A Michigan state senator and Democratic U.S. Senate candidate deleted thousands of tweets that included posts saying she voted in California after she wrote that she had relocated to Michigan “permanently,” according to a review by CNN.
Mallory McMorrow’s posts from a decade ago and writings from her autobiography drew scrutiny in recent days, but her campaign told Newsweek that the candidate’s record reflected the typical millennial tendency to move around the country and share their lives online.
The deleted posts and the apparent voting timeline, in which she voted in California two years after saying she had moved to the Midwest, raised residency and eligibility questions in a closely watched 2026 Michigan Senate race that could help decide control of the chamber, with the primary scheduled for August.
Mallory McMorrow’s Voting Record: What To Know
McMorrow’s 2025 autobiography stated she “relocated permanently” to Michigan in 2014, yet CNN’s KFILE investigation team reported that she described herself online as a California resident into mid-2016 and stated she voted in California’s June 2016 Democratic primary.
Under California law, only state residents are eligible to vote, with residency defined as a voter’s established domicile and intent to remain.

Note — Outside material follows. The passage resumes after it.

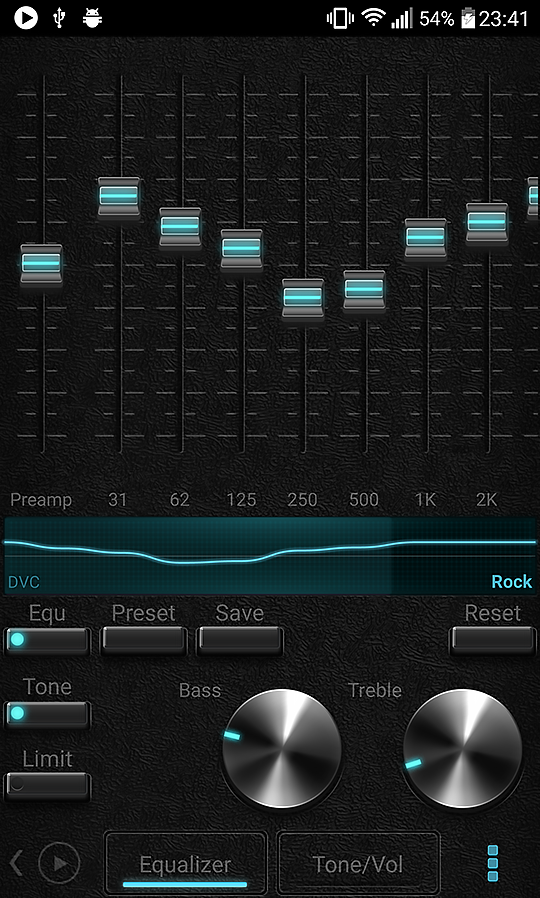Tap the play button icon at bottom left
This screenshot has height=898, width=540.
point(59,862)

The campaign said her move was a “process” completed by mid-2016 and that she remained registered in California until then, with McMorrow and her partner juggling careers.
CNN said archived snapshots on the Internet Archive’s Wayback Machine showed McMorrow’s now-deleted tweets in which she referred to herself as a California resident as late as July 2016, referenced voting in California’s June 2016 Democratic primary, and described herself in November 2014 as voting in person in the Los Angeles area, while public records showed she registered to vote in Michigan in August 2016.

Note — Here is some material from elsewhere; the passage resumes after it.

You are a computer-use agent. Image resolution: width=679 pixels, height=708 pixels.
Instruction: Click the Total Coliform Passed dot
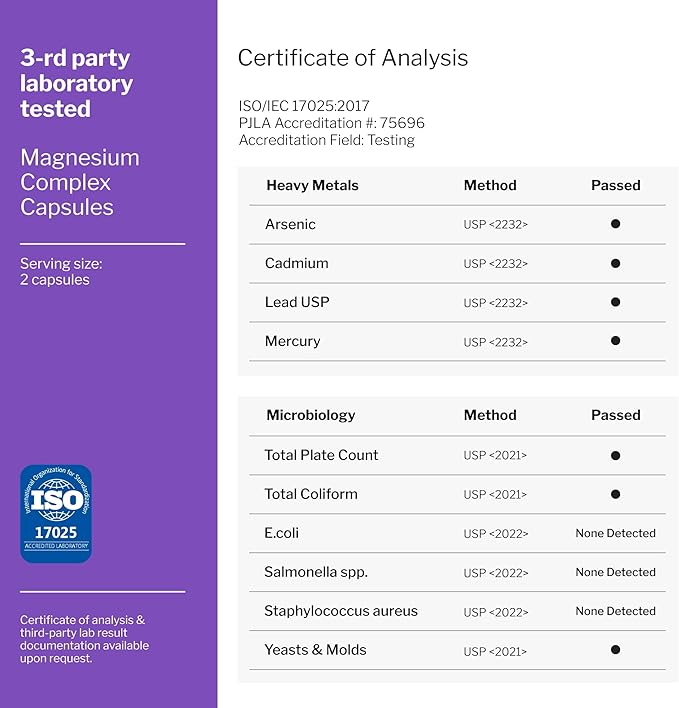[x=615, y=494]
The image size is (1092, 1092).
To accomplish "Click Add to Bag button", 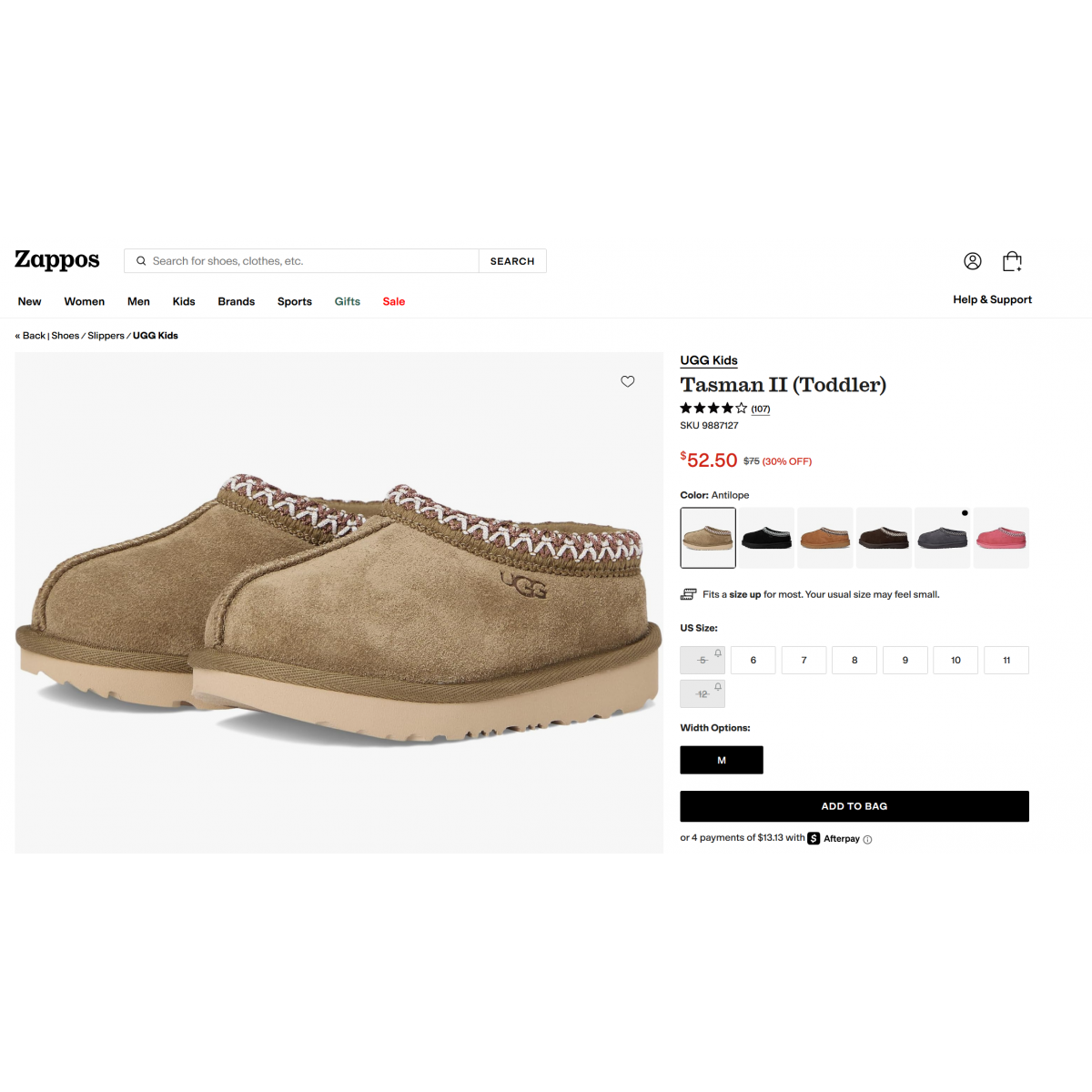I will point(854,806).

McMorrow’s campaign told Newsweek that she had fallen in love with Michigan while on a 1,000-mile road rally and decided to move there with her boyfriend in 2014. Their existing careers in other places meant the move was a process, the campaign said, and they finalized their move in 2016.

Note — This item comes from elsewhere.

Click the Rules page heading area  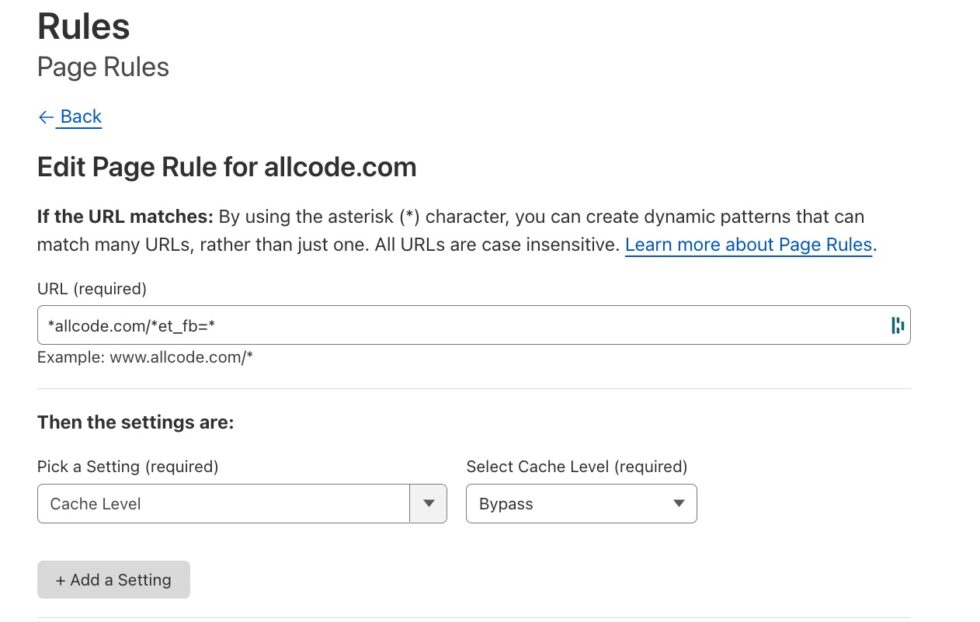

Candidates Delete Old Social Media Posts
CNN reported that McMorrow deleted roughly 6,000 posts spanning topics from progressive causes to criticism of “Middle America.” These included a December 2016 post about a dream in which the coasts and parts of Michigan and Texas formed “The Ring” separate from “Middle America,” which her campaign later clarified was an actual dream after publication.
Other posts saw her comment on Michigan’s weather, saying it “s*** ice” at times.
Her campaign told Newsweek that the posts also reflected a “normal person” who was a Michigander by choice and who would not hold any disdain for the people she now represented in the state legislature.
“These are normal tweets by a normal person. Normal people complain about the weather. The Michigan sky does in fact sometimes s*** ice. She stands by that,” Hannah Lindow, McMorrow’s spokesperson, told Newsweek.
“As Michigan’s Senate Majority Whip, Mallory has spent the past eight years fighting and delivering to make people’s lives better: higher wages, universal pre-K, no kid going hungry in schools, comprehensive gun violence prevention laws, and more. And she’s tweeted about that too,” Lindow said.
McMorrow is up against Representative Haley Stevens and former Detroit public health official Abdul El-Sayed in a tight race that has drawn national interest. Separate reporting last year also showed that El-Sayed deleted thousands of social media posts, including messages supporting “defund the police.”
As more millennials are elected to prominent positions, they are more likely to have a social media history than their older colleagues and predecessors, exposing their views to scrutiny from years, even decades earlier.
In New York City, Mayor Zohran Mamdani’s older posts and views were a core focus of his opponents during the 2025 campaign, while his wife’s social media history has drawn criticism in the months since he took office.
What Happens Next
The Michigan Democratic primary is seen as a dead heat among McMorrow, Stevens, and El-Sayed, with voters heading to the polls on August 4.